═══ STUDY TEXT
In the real world, do such problems exist? What sort of quality control is there within homeopathy suppliers?
We saw a few months ago how the UK’s leading homeopathy supplier Nelson’s had received a damning letter from the US FDA. Imports to the US had been suspended while quality control issues were being sorted out.
We can now see the full extend of the issues. Tim Farley of WhatsTheHarm.net posted an inspection report following an FDA visit to London-based Nelsons.
The report is damning. Nelsons have been completely failing to perform the most basic quality control. In addition, their production methods fail to ensure the products are made correctly and fail to prevent contamination from hazardous substances. The concerns fall into two areas. The first are to do with the sort of controls that Nelsons could and should be doing, such as having a proper paper trail, retaining batch reference samples and taking steps to avoid broken glass entering the finished product. (Glass vial breakages would appear to be common.) Others though arise from the magical nature of the production of homeopathy:
Laboratory controls do not include the establishment of scientifically sound and appropriate test procedures designed to assure that components and drug products conform to appropriate standards of identity, strength, quality and purity.
Remember, homeopathy pills are chemically and physically identical, no matter what is on the label. There can be no scientifically sound technique to ensure the pills are what they say they are. Homeopathy is a form of sympathetic magic. You cannot test for magic and that the rituals have been performed correctly. Bizarrely, Nelsons look like they try to test with infrared spectroscopy. But the FDA quite rightly point out that the test is carried out incompetently.
When this scandal broke, I wrote to retailers of Nelsons products, such as Holland and Barrett and Boots the Chemist. Boots told me this:
I can confirm that the audit undertaken was on a targeted area of their business. I can assure you that this does not affect any of their products supplied to the UK market.
══════
YOUR TASKS.
(a) In the passage on homeopathy quality control, who posted the inspection report from the FDA's visit to Nelsons?
(b) Please quote the passage on homeopathy quality control from "We can now see" to "to London-based Nelsons.".
═══ DATA SHOWN
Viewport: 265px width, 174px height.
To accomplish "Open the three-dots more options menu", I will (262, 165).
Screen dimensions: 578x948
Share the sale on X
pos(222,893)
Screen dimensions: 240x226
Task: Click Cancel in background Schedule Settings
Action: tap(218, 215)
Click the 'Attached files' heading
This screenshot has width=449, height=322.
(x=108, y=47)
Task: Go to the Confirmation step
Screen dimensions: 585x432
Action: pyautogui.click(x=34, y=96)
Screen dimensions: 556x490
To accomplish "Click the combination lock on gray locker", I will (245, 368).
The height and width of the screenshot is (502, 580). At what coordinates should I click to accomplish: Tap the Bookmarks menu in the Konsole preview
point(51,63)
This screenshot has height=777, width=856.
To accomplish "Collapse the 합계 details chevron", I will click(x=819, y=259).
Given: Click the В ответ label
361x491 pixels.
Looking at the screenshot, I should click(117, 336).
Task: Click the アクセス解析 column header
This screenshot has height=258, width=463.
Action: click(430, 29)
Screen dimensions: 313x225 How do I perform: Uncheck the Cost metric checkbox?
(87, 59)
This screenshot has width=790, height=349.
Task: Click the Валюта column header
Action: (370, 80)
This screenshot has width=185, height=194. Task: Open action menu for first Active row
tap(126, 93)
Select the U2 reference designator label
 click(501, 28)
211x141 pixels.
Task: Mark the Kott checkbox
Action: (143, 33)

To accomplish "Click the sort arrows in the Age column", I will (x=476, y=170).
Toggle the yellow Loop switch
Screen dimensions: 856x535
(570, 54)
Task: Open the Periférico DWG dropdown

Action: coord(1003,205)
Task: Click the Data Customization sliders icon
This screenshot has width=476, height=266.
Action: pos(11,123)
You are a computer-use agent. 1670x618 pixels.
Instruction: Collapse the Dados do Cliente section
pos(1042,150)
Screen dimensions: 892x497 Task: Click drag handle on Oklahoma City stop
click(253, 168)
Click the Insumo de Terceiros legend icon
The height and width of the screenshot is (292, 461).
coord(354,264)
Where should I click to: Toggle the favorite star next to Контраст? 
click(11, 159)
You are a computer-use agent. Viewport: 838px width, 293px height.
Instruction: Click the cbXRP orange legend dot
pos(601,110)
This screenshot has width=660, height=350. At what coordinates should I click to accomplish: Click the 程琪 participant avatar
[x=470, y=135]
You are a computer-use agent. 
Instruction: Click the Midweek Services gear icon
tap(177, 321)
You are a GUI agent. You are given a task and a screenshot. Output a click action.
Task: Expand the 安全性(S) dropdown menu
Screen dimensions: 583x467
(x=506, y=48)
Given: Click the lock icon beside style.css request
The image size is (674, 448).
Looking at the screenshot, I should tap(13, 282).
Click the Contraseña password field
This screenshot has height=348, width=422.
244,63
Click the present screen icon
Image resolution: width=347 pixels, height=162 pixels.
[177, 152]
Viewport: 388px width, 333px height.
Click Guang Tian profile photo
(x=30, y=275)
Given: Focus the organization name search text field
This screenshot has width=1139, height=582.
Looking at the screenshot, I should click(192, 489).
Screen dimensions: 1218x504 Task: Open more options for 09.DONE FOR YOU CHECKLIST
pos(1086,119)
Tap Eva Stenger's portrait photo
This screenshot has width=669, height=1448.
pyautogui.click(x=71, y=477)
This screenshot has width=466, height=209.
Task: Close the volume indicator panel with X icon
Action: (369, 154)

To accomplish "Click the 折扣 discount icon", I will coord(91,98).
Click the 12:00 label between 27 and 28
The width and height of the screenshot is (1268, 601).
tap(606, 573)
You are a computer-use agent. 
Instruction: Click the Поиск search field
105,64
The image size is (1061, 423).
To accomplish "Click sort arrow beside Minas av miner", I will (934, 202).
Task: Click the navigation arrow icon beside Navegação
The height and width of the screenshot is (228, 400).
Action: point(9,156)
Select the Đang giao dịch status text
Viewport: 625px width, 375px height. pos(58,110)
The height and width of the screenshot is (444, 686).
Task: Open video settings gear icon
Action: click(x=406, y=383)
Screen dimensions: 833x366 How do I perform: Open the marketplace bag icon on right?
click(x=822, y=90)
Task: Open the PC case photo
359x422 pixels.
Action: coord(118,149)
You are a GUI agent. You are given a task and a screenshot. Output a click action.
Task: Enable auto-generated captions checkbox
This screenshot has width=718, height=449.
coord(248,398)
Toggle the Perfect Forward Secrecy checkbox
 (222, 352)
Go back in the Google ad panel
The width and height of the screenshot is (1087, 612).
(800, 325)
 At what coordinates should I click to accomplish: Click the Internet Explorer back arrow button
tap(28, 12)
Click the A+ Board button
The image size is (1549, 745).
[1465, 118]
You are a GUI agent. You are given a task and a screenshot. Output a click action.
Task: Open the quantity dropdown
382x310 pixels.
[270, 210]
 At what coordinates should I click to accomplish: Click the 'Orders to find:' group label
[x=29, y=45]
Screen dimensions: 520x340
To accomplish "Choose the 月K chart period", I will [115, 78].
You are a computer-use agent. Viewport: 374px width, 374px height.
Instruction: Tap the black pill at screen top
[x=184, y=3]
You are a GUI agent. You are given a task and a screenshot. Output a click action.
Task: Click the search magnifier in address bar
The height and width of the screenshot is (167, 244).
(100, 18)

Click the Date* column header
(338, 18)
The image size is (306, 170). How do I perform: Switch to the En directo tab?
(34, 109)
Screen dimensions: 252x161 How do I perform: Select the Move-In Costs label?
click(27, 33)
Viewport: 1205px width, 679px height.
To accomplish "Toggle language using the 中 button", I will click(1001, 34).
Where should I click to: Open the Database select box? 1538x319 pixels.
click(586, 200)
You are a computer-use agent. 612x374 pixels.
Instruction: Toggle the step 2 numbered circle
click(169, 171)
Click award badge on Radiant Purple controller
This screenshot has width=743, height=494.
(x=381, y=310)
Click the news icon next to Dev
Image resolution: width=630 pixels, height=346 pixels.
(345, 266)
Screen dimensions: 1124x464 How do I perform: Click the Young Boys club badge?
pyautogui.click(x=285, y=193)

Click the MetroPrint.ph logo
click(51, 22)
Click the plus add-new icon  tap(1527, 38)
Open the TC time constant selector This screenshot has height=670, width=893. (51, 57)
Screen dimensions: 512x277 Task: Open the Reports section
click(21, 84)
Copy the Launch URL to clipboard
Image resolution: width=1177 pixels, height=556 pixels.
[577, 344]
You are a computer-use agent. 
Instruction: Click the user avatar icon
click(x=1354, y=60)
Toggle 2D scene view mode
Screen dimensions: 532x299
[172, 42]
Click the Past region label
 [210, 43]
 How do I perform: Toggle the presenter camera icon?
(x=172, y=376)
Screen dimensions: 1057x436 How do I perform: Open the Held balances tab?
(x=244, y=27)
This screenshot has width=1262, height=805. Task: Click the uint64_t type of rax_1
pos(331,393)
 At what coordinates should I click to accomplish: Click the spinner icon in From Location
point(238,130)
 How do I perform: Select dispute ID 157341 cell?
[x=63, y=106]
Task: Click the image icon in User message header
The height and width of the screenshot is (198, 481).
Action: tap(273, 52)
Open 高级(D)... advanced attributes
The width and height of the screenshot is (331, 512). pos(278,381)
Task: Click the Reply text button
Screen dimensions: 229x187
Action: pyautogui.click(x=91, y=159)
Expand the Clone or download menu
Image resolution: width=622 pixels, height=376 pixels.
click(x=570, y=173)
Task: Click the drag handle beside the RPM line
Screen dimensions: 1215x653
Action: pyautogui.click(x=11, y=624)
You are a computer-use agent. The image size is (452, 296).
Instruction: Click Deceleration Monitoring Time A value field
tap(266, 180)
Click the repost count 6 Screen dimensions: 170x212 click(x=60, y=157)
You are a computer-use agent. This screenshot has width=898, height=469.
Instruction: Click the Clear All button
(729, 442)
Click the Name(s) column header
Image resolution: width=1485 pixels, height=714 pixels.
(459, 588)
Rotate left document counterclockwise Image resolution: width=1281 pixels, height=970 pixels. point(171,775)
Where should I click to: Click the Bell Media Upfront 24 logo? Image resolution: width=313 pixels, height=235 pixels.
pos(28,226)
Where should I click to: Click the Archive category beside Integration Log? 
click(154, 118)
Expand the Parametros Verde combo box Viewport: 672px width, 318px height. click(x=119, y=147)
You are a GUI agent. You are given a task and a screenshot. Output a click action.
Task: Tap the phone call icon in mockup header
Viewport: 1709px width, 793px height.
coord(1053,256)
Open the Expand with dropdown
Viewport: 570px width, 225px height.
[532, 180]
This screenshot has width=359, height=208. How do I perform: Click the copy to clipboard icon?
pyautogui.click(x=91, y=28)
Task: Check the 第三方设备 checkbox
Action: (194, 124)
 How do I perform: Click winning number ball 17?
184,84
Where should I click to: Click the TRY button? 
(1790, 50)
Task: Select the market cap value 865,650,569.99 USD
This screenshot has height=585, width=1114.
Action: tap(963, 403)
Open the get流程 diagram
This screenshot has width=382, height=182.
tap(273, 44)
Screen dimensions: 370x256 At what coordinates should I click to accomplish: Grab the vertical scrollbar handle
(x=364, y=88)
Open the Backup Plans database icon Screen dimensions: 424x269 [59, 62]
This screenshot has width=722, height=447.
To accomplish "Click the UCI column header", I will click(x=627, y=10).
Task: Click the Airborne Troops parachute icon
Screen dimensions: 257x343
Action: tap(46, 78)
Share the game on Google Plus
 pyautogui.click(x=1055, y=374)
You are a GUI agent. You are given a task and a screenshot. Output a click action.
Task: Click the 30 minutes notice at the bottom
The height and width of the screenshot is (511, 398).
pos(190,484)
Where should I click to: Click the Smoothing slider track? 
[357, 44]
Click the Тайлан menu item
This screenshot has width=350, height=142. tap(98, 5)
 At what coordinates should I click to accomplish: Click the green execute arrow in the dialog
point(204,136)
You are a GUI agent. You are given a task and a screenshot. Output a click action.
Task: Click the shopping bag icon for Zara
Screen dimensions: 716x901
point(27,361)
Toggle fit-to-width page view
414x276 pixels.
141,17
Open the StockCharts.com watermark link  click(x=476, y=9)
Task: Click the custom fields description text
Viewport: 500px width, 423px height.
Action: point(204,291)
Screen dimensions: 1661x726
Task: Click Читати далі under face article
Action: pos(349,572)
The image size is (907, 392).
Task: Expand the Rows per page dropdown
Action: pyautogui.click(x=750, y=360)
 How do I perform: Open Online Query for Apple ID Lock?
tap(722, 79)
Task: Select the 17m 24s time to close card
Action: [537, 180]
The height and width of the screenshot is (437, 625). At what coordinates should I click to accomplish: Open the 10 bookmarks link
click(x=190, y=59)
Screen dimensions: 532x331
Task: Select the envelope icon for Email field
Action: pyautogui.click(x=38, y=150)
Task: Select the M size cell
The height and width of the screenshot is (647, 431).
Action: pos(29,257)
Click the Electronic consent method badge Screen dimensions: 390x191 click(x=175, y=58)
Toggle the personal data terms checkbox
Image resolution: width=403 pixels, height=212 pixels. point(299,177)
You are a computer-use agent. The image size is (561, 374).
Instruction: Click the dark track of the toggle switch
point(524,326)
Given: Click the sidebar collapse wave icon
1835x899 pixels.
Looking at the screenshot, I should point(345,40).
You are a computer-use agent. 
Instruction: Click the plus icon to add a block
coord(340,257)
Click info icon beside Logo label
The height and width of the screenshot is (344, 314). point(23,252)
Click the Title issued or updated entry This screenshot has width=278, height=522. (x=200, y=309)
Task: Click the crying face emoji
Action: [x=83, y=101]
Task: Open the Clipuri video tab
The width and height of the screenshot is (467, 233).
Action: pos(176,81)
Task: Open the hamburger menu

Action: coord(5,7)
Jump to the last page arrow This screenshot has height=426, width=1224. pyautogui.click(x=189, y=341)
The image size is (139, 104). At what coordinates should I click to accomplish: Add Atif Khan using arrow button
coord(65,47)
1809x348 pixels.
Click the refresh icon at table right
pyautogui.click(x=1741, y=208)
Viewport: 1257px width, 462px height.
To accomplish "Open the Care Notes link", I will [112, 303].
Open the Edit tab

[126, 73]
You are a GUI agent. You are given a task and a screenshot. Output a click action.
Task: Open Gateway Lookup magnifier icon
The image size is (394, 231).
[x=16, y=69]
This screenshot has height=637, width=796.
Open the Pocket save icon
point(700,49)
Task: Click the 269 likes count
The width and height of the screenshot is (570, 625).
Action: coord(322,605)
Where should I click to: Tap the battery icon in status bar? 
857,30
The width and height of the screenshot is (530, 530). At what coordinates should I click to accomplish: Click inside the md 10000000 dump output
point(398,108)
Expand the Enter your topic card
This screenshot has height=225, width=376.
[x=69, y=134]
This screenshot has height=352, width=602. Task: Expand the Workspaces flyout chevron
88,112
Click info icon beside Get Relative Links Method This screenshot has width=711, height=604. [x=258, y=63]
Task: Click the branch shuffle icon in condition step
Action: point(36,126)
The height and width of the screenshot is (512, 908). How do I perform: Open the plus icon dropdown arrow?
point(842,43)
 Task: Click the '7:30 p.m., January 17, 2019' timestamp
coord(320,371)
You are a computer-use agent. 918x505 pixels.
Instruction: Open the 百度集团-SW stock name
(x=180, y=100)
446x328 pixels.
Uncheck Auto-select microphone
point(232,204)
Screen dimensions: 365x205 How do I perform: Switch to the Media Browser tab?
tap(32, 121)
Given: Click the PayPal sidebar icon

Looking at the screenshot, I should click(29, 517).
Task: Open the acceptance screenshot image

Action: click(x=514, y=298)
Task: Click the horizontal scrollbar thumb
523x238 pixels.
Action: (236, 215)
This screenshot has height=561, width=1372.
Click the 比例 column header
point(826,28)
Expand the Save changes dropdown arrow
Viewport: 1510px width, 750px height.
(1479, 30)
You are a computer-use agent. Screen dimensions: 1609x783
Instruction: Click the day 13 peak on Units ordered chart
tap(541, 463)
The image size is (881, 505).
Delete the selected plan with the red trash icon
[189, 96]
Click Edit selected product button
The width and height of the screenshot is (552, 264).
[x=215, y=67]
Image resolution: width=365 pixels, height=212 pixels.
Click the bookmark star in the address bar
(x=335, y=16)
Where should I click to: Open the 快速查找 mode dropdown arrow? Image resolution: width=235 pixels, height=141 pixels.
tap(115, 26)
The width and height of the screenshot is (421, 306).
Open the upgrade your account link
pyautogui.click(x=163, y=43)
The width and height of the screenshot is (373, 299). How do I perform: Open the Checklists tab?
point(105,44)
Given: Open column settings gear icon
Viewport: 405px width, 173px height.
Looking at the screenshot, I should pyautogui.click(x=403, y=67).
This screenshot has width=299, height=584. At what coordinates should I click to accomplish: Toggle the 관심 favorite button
══════
TASK SOLUTIONS.
(a) Tim Farley of WhatsTheHarm.net

(b)
We can now see the full extend of the issues. Tim Farley of WhatsTheHarm.net posted an inspection report following an FDA visit to London-based Nelsons.